- Directed by: Adam Vetri
- Narrated by: Tyler Moore
- Country of origin: United States
- No. of series: 1
- No. of episodes: 11

Production
- Executive producers: Rhett Bachner Carl Lindahl Claire O'Donohoe Natalka Znak
- Running time: 30 minutes (inc. adverts)
- Production company: Zodiak USA

Original release
- Network: History
- Release: 27 November – 18 December 2011

Related
- Dickinson's Real Deal (UK version)

= Real Deal (American TV series) =

2011 documentary American TV series

Real Deal is an American television series aired on the History channel which premiered in December 2011. The show brings together sellers of antiques, collectables, and historical artifacts with professional buyers. The show is based on the UK TV show Dickinson's Real Deal, except the US show lacks the independent sellers and an on-screen host.

==Format==
It follows the "sellers" who try to pitch their items to the "dealers". The dealers will offer an amount after a brief evaluation of the item, based on their professional evaluation and years of experience.

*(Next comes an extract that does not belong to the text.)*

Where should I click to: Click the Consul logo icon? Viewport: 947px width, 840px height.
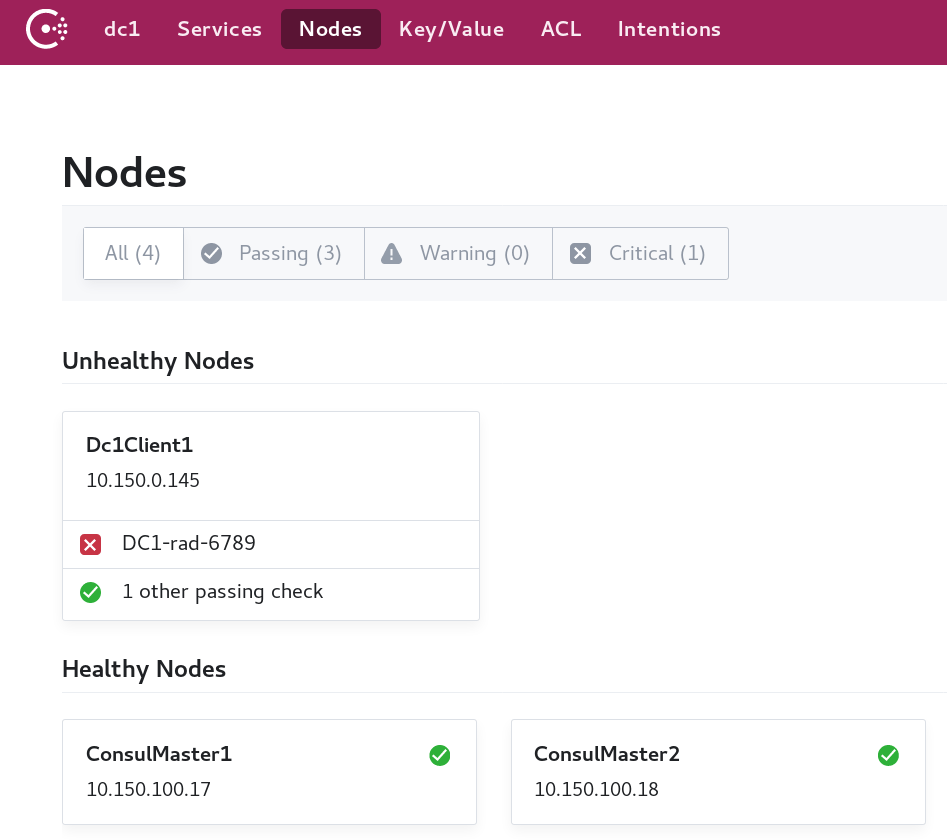[47, 29]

After debating on the price, the seller can accept the cash offer, or choose to go to auction and potentially lose money or exceed the dealer's offer. The auction is hosted at Don Presley's auction house in Anaheim, CA.

==Season 1 (2011)==
The first season had a wide variety of items presented to the dealers, including a restored gas pump, Native American artifacts, a collection of autographed footballs, an electroshock therapy unit, antique bicycles, a woolly mammoth tooth, comic books, a 1960s MK II Lincoln and a brass spitoon from a Nevada mine and brothel. Some sellers took the cash offers, others opted to roll the dice and go to auction. Many of the sellers ended up with a much smaller auction price, while others sold their items for a little to a lot more than the dealers' offer.

==The Dealers==

| Name | Job | Company | From |
|---|---|---|---|
| Chip Plemmons | Pawnbroker | Carolina Pawn & Gun | Canton, NC |
| Glen Parshall | Pawnbroker, coin & gun dealer, firearms instructor | Bargain Pawn | Las Vegas, NV |
| Jason McCoon | Auctioneer, Collectables dealer | Tory Hill Auctions | Raleigh, NC |
| Troy Howerton | Picker | 'The Red Neck Picker' | San Diego, CA |

==The Auctioneer==

| Name | Company | From |
|---|---|---|
| Bryan Knox | BCK Auctions | Gardendale, AL |

==Future==
As of February 2012, the full episodes have been removed from History's website and no further episodes are planned to be aired. The show appears to have been cancelled.